You Might Be a Spammer If… (3 Warning Signs You’re Wasting Your Fans’ Time)

How to Avoid Spamming Your FansIf you’re using email, Facebook, and Twitter to promote your music, you’re in a unique position: you’re able to spread the word about your projects to people who’ve already shown enough interest to follow you or sign up for your email list. It’s not like placing an ad, where you just put it out there and hope it will reach your audience. Instead, you’re directly connected with people who are already fans, or those who want to get to know you better. These people are on your side.

Now don’t screw it up.

The term “spam” used to be reserved for those pesky emails we’ve all wasted hours of our lives combing through and tossing in our Junk folders. But these days, the phrase also applies to any overly solicitous messaging found on social networks, in comments sections, text messages, or anywhere else people don’t want to be barraged with vacant, one-track-mind sales pitches.

Are you guilty of inadvertent spamming? Find out.

You might be a spammer if…

1. Your email newsletter is nothing but an ad for your newest album/book/project.

Obviously there are exceptions to this. If you just dropped some new music or launched a new novel, you’re going to want to make that your focus, and that makes sense. But if your work is past its launch cycle and you’re still shouting about that and nothing but that, why would anyone pay attention? They already know it’s for sale. Worried they’re still on the fence? Entice them with a blog post, a video, a free track, or new sample chapter – something that keeps them engaged and puts you in their favor. It’ll work a lot better than just shouting the same thing over and over.

2. Your Facebook updates are nothing but links to buy your album/book/painting/etc.

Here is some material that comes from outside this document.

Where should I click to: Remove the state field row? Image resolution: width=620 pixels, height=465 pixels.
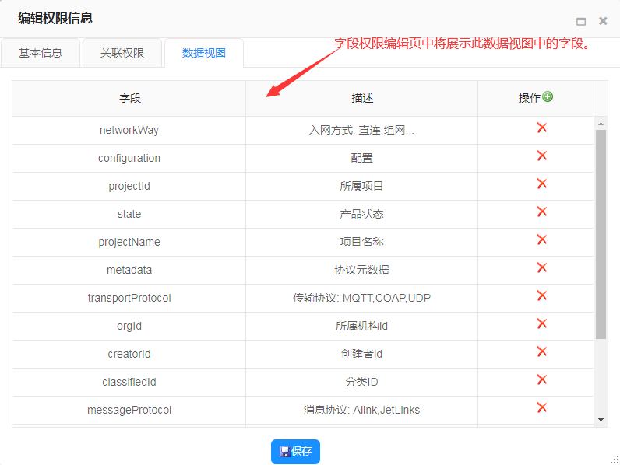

I’m actually surprised at how often I see this. This is literally the least you can do. As a fan, it tells me that you care about my money, and nothing else.

3. You tweet a link to buy your work/book/etc. more than once a day.

In fact, I think even once a day is pushing it. Everyone uses Twitter differently, so it’s understandable that you want to make sure the word is spread. But consider this: I read Twitter like a book. I follow a small group of people and I keep up with their tweets. If you’re tweeting out the same generic “BUY MY ALBUM ON ITUNES” message every day, I’m going to unfollow you. Because it’s boring.

You get the idea. Barraging potential buyers with narrow, self-serving messaging probably won’t lead to sales, and even worse, it could turn them off completely. If fans feel like all they are is a potential paycheck for you, they’re going to lose interest in that one-sided relationship real quick.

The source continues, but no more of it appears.